● **EXERCISE BRIEF**
Among the records, find the lines that hold the string "below" and return them.

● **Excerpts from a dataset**
____________

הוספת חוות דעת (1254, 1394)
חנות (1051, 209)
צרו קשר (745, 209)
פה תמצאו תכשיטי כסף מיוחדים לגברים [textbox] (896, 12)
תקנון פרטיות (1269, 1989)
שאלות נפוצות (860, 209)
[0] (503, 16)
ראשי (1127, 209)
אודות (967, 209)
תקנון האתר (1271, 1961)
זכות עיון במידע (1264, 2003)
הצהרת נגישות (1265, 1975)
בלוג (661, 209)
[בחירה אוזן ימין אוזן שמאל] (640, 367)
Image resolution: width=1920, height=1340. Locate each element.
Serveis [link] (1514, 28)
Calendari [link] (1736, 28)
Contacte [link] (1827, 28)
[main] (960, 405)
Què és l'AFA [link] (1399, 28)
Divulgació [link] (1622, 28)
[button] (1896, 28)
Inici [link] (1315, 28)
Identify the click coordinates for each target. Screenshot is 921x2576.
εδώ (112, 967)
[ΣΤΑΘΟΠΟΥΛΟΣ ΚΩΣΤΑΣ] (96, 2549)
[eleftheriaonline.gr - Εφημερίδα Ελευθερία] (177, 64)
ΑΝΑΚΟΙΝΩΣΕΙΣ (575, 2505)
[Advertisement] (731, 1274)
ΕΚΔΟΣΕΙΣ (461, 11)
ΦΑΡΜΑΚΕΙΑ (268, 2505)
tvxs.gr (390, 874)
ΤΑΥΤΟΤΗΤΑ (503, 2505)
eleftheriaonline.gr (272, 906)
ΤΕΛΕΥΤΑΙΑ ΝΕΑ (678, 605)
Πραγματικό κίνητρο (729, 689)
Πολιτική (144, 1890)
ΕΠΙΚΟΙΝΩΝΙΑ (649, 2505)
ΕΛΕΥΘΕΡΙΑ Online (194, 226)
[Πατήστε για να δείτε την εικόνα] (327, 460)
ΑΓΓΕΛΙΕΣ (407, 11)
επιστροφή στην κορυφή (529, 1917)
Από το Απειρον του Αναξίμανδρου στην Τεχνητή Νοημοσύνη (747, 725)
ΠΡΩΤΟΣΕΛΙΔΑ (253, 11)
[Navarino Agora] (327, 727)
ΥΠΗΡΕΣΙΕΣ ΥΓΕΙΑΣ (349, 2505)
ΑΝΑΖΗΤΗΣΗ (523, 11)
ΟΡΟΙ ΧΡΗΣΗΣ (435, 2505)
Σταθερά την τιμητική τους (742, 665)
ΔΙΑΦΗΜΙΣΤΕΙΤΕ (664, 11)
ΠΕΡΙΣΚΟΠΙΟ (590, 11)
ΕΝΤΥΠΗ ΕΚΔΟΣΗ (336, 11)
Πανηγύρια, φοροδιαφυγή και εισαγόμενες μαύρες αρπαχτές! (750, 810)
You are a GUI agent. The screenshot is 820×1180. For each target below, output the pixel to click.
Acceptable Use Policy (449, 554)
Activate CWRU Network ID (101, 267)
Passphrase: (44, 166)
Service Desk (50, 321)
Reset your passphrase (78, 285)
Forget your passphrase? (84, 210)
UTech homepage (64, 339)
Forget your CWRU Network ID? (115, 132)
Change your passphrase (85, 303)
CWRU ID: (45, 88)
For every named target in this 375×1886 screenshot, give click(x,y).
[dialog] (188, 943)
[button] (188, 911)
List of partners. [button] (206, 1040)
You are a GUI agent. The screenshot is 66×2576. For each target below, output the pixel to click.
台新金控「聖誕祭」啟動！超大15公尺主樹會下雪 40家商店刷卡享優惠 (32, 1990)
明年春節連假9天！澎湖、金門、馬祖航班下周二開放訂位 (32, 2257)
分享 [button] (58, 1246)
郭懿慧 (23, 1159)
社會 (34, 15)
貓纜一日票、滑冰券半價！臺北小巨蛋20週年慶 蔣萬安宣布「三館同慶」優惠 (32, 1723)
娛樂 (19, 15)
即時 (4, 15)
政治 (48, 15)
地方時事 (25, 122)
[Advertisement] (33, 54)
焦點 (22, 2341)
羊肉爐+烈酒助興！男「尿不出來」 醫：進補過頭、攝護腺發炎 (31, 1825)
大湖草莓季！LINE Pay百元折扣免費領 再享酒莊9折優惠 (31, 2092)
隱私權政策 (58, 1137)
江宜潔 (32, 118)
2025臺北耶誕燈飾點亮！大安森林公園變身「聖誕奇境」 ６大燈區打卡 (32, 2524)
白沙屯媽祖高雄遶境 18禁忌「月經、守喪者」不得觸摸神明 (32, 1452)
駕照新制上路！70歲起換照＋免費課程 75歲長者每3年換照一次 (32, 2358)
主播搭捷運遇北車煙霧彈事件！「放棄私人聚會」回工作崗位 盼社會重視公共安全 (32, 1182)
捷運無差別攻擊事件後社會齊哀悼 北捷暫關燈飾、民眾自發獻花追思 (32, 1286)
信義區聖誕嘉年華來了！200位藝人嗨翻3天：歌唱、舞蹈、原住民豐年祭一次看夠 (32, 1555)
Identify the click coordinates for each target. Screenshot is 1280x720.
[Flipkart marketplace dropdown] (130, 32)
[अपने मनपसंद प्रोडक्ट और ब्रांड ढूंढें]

____________

● **EXERCISE RESULT**
You are a GUI agent. The screenshot is 820×1180. For each target below, output the pixel to click.
You are a GUI agent. The screenshot is 66×2576. For each target below, output the pixel to click.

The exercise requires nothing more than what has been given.